FRIDAY the THIRTEENTH
According to The Old Farmer’s Almanac and who doesn’t have a copy of that hanging out on the kitchen counter, if you’re superstitious, be wary.
COOKtheBOOKFRIDAYS, the thirteenth of September and a Harvest Moon are in spooky sync. In America we haven’t had a nationwide Friday the 13th full moon since October 13, 2000. Take a long look, Readers, because it won’t happen again until August 13, 2049.
Let’s forget scary and segue from astronomy to celebrate pure mathematics. It’s Palindrome Week, a week when each date can be read the same backward and forward. Try it backward: 9-13-19. The next 6 days are all neatly reversible. Enjoy Palindrome Week because it’s the last of the century.
A PANZANELLA PAMPHLET for PALINDROME WEEK
(Indulge my silliness. I just had to do that.)
This week’s CooktheBookFridays recipe choice welcomes adaptions while also guaranteeing a big jolt of deliciousness. Who ever knew stale bread could be so magical?
Panzanella is basically an Italian salad buoyed by chunks of dry/toasted bread, tomatoes tossed or marinated in a vinaigrette and topped with chopped basil. Using that as a thrifty framework, Dorie threw together a delicious Tomato and Peach Panzanella. Among the many variations she suggests is to add ‘assertive greens like arugula’ which I did. When have I ever turned my back on being assertive?
Unlike baking when it’s necessary to follow a recipe precisely, the panzanella recipe below is simply a blueprint, do this, takeaway that, add what’s available and toss in the kitchen sink if you’re so inclined. It’s hard to wreck panzanella.
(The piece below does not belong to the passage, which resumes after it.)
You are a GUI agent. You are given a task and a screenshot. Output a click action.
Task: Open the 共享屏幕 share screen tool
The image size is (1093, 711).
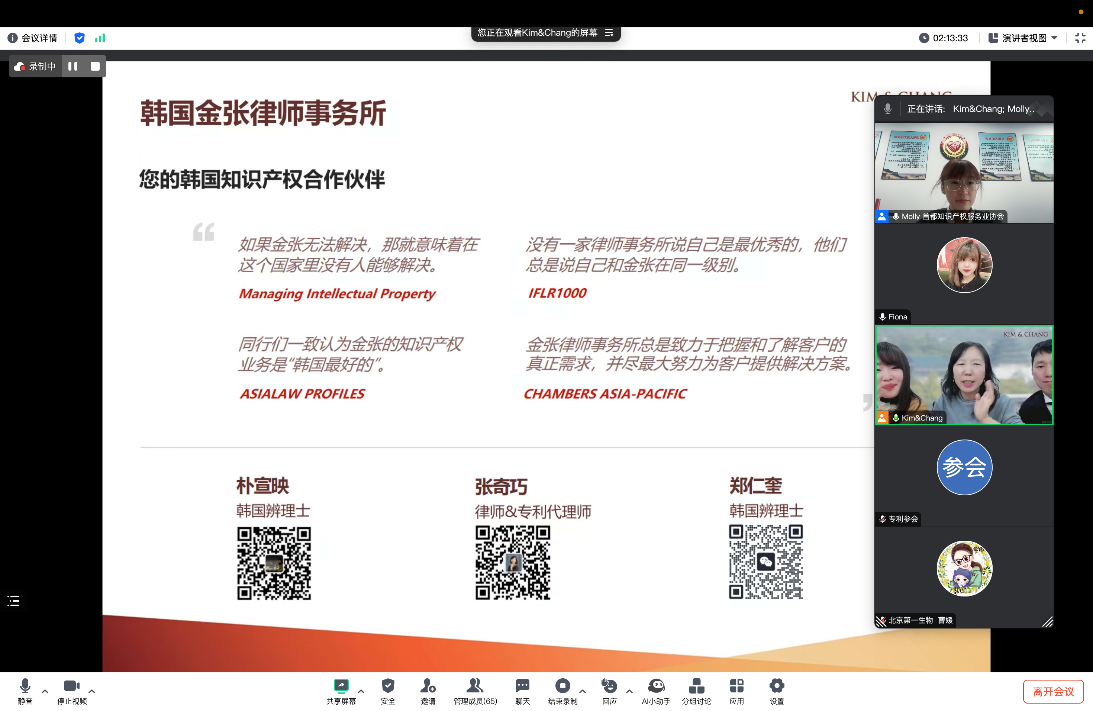pos(340,687)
That’s why we’re buddies.
TOMATO and PEACH PANZANELLA by Dorie Greenspan, Everyday Dorie, The Way I Cook
According to Dorie: You can serve the salad as a starter or as a lunch or light dinner, in which case you might want to add assertive greens, such as kale or arugula and perhaps some shrimp; or, if dinner, as a side dish to something light.
1 baguette or other sturdy loaf (about 7 ounces), preferably stale
3 tablespoons extra-virgin olive oil, or more to taste
Fine sea salt or fleur de sel and freshly ground pepper
1 pound ripe tomatoes
2 peaches or nectarines (or watermelon, plums or cherries)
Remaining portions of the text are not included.